Animals in temperate climates are exposed to two dominant climatic rhythms, the alternation of night and day, and the annual alternation of winter and summer. For polar animals only the winter/summer cycle is relevant; tropical life is the reverse, with day/night the dominant rhythms. Since light and warmth contribute so largely to the maintenance of life, animals and plants are grossly affected by these external rhythms. Birds and man, depending heavily on vision, rest at night and are active by day. Many small herbivores, defenceless whilst feeding, retire to burrows by day and are active by night. Both groups continue to show a circadian alternation between activity and rest even when all indications of day and night are excluded. Since the period is usually slightly greater than a day (24 ½ to 26 hours) the timing of their activity periods drifts increasingly away from solar time in the outside world.

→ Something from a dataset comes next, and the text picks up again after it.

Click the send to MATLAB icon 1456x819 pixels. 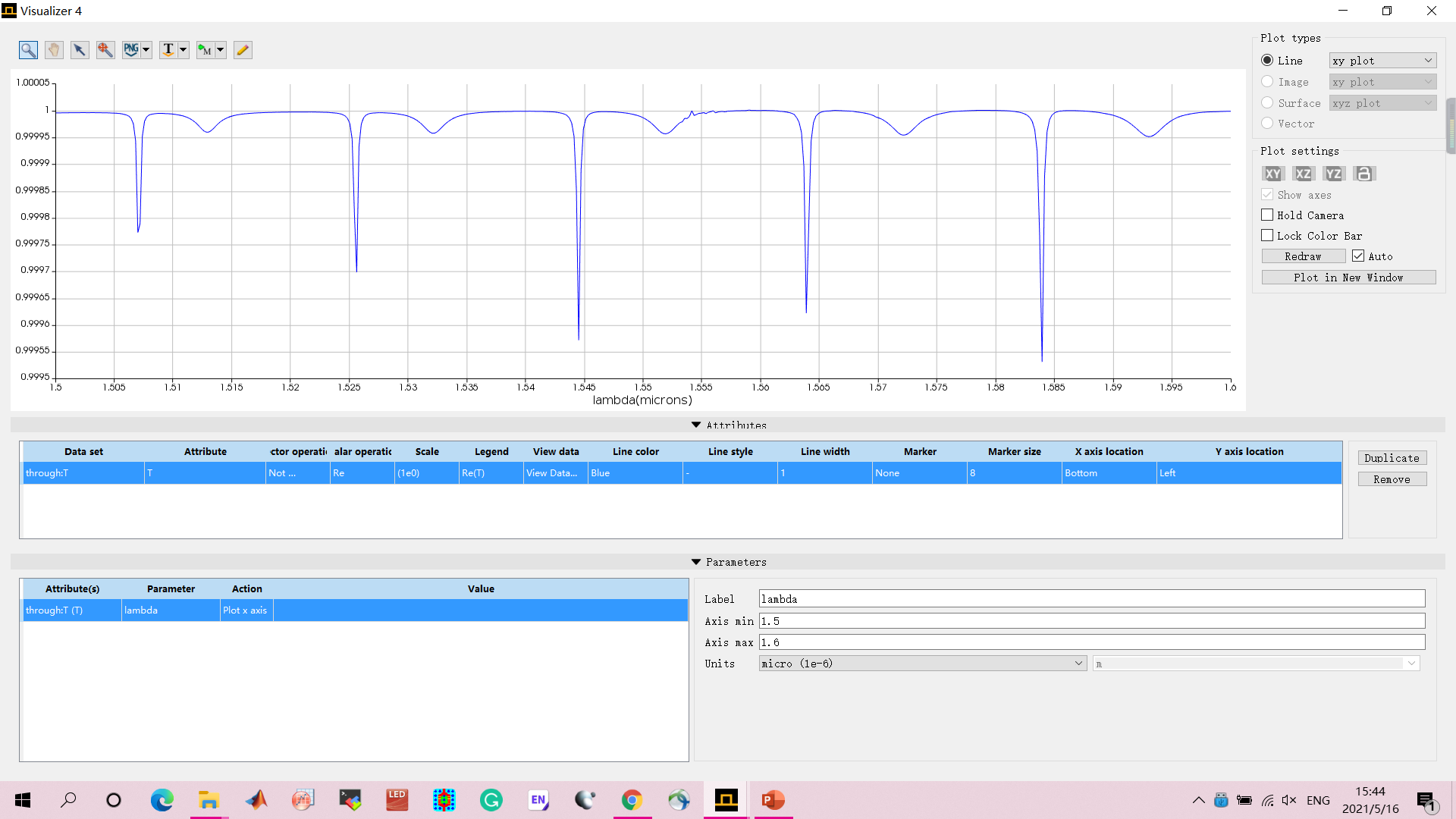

Many physiological events conform to Circadian Rhythms: activity, rest, temperature, secretions, parasitic attacks (such as malaria), actions of drugs, etc. More and more these are shown to be dependent on an internal clock, rather than the outside stimulus of, for example, day and night. This clock may be triggered off by the secretion of cortisol - linked with stress, with adrenaline and the 'fight-or-flight' mechanism, with the rapid eye movements of sleep, with the 'lowest ebb' of life force in the early hours of the morning when, often, dying people succumb.

1. Dies Natalis (Day of Birth)
The newborn infant has few circadian rhythms; these develop in due course after exposure to the alternation of night and day.

This movement in a general way depicts the birth and gradual development of these rhythmic patterns. The music itself, here, is partly the kind of music sometimes called minimal music (though I prefer to call it mesmeric music as it is certainly not 'minimal' in respect of the effort required to write it!) in which repetitive patterns are first set up and only gradually change, imperceptibly. This is the longest of the three movements (about 14 ½ minutes) and builds up into a strongly rhythmic and percussive movement with a quieter, slower ending. This in turn leads to…

2. Diem ex Die (From Day to Day)
This begins energetically with a striding tune based (as is much of the work) on earlier material and again builds up into a strongly rhythmic movement. At the height of the clamour the mood swiftly dissolves into a sunny and happy-go-lucky section which is marked 'jauntily'. This expression of the sheer joy of being alive becomes beset with more serious matters and, as in life itself, is suddenly cut off in its prime by the transition to…

3. Dies Aeterni Natalis (Heavenly Birthday)
The title of this final movement relates to a phrase said to have been much used by Bede, meaning 'dying-day'; it derives from Seneca's thought that 'the day you fear as your last is the birthday of your eternity.' This, the slowest movement of the work, slowly progresses towards a heavenly conclusion of peace and tranquillity with all passion spent.

Circadian Rhythms is dedicated 'for Vernon Handley, with affection and admiration'.